Para discutir la responsabilidad política, moral e intelectual de los sacerdotes, políticos e intelectuales en los orígenes del conflicto armado propondré, en el capítulo 1, un análisis de ciertos acontecimientos y declaraciones representativos del espíritu de los debates de los sesenta y los setenta desde la óptica de la responsabilidad de sus actores y en especial, de la iglesia católica. Luego, en los capítulos 2, 3 y 4, propondré una tipología que identifica tres grupos de actores del debate público sobre la legitimidad de la violencia político–religiosa: los rebeldes –que harían parte de la primera categoría–, los románticos –que encajarían en la segunda– y los profetas –que corresponderían a la tercera. En el capítulo 5 planteo cómo se dio en la iglesia el tránsito de las teorías de la guerra justa al peacebuilding, para arribar al epílogo donde se intenta dar respuesta al problema de la paradoja colombiana de ser un país mayoritariamente religioso y altamente violento.
En efecto, muchos sacerdotes, según un cronista de aquella época, “habían llegado a la conclusión de que la única solución viable para el cambio radical que necesitaba el continente era la lucha armada” (Restrepo, 1995, p. 87).
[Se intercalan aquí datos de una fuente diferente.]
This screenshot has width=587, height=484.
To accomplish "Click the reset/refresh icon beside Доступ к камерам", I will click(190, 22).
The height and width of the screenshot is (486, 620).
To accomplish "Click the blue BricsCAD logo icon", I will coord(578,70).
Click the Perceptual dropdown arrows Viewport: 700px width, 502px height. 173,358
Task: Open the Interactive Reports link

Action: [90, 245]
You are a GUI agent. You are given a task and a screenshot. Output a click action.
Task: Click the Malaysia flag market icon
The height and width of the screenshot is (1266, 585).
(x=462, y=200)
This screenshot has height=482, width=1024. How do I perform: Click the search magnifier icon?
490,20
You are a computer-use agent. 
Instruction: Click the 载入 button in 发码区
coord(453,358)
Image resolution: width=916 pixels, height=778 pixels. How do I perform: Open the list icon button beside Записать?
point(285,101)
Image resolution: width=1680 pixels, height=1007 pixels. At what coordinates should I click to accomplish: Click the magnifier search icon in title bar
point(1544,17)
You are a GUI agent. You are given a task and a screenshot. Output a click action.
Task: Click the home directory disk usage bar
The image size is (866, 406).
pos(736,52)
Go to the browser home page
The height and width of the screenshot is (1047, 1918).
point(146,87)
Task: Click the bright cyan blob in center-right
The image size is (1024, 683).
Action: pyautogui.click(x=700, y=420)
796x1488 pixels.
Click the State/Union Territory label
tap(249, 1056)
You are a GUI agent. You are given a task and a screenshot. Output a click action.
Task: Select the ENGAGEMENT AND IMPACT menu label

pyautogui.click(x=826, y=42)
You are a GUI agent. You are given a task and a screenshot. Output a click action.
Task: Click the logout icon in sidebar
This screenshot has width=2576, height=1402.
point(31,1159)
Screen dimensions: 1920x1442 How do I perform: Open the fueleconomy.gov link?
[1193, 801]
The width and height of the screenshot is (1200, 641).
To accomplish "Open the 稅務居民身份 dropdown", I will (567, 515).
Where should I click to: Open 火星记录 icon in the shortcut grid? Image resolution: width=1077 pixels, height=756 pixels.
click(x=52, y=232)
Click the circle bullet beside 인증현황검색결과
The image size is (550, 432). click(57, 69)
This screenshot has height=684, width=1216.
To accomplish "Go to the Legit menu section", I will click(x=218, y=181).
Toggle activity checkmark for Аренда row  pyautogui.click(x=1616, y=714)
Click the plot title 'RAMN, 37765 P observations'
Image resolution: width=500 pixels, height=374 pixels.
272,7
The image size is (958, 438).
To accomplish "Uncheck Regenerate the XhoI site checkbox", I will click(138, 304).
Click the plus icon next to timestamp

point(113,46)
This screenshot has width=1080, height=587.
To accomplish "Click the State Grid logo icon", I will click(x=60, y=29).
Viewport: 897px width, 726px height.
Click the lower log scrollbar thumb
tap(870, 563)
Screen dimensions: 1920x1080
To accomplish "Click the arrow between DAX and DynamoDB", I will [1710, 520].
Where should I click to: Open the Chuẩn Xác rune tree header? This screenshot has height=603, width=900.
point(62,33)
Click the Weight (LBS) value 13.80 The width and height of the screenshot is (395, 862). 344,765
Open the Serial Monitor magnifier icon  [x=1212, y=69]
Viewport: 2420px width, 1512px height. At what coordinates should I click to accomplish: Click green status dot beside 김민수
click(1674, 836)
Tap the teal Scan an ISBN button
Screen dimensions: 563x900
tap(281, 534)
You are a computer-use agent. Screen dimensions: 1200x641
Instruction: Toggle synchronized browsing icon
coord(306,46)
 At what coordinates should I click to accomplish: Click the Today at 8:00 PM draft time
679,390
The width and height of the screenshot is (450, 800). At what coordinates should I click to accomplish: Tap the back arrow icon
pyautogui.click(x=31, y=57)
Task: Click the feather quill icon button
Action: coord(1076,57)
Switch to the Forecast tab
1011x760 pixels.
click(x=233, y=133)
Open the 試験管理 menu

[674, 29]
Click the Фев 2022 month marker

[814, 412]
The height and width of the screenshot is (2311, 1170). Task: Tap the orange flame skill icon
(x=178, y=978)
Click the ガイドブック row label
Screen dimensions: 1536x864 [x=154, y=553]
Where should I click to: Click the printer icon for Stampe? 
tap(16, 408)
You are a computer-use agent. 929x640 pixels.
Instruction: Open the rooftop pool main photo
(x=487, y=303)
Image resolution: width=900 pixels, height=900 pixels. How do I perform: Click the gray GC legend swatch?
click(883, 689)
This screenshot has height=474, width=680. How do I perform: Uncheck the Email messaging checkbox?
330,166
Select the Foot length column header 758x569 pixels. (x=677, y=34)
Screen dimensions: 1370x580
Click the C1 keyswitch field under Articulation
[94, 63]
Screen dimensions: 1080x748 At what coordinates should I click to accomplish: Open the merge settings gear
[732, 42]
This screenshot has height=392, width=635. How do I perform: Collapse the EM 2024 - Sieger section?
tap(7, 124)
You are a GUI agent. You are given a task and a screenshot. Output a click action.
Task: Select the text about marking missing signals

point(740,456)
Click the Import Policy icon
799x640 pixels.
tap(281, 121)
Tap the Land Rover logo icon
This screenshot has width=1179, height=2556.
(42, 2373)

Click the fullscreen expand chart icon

El caso de Camilo Torres conmocionó los cimientos de una sociedad mayoritariamente católica que atravesaba un acelerado proceso de secularización, pero además, su vida y obra muestran cómo las ideas dominantes de la época legitimaron la violencia (Posada Carbó, 2006).
Ahora bien, más allá del “efecto Camilo” en América Latina y de los pormenores de una vida profundamente contradictoria como la suya (Broderick, 2013; Lüning, 2016) cuya narrativa memorística está enmarcada más en el mito que en la historiografía, el caso de los rebeldes evidenció una paradoja: que la violencia tuviera influyentes justificaciones teóricas en un país que vivía en democracia, y que la lucha armada se justificara con argumentos religiosos en un país donde la religión mayoritaria tenía una especial protección constitucional (Prieto, 2009) en función de su tradicional rol moralizador y social.
Aunque mi foco son las décadas del sesenta y setenta, la perspectiva del trabajo no es historiográfica. Propondré un diálogo entre la historia y la teoría política, esto es, entre los hechos y la interpretación crítica de los mismos, no –como advierte Walzer (1993)– con el ánimo de atribuir una suerte de castigo retributivo por los crímenes pasados, sino más bien como un ejercicio crítico que mira hacia el pasado con la intención de que la discusión acerca de ese pasado tenga una resonancia futura y que el problema de la responsabilidad moral, política e intelectual (Judt, 2014) haga parte de las narrativas sobre el conflicto armado que el país está elaborando.
Parte de nuestra tragedia como nación se explica porque ante la innegable y dramática ausencia de Estado en tantos rincones del territorio que hemos padecido y por consiguiente, la fragilidad del contrato social entre los ciudadanos y sus autoridades e instituciones, con mucha frecuencia sectores de derecha han invocado el “sagrado derecho a defenderse” mientras que sectores de izquierda han apelado al “derecho a la rebelión” para tomar las armas. Es decir, unos y otros han encontrado en tales fórmulas la justificación moral e intelectual para la violencia política. Y siguen haciéndolo, aunque quizás de modo menos explícito y organizado, pero no por ello, menos inquietante.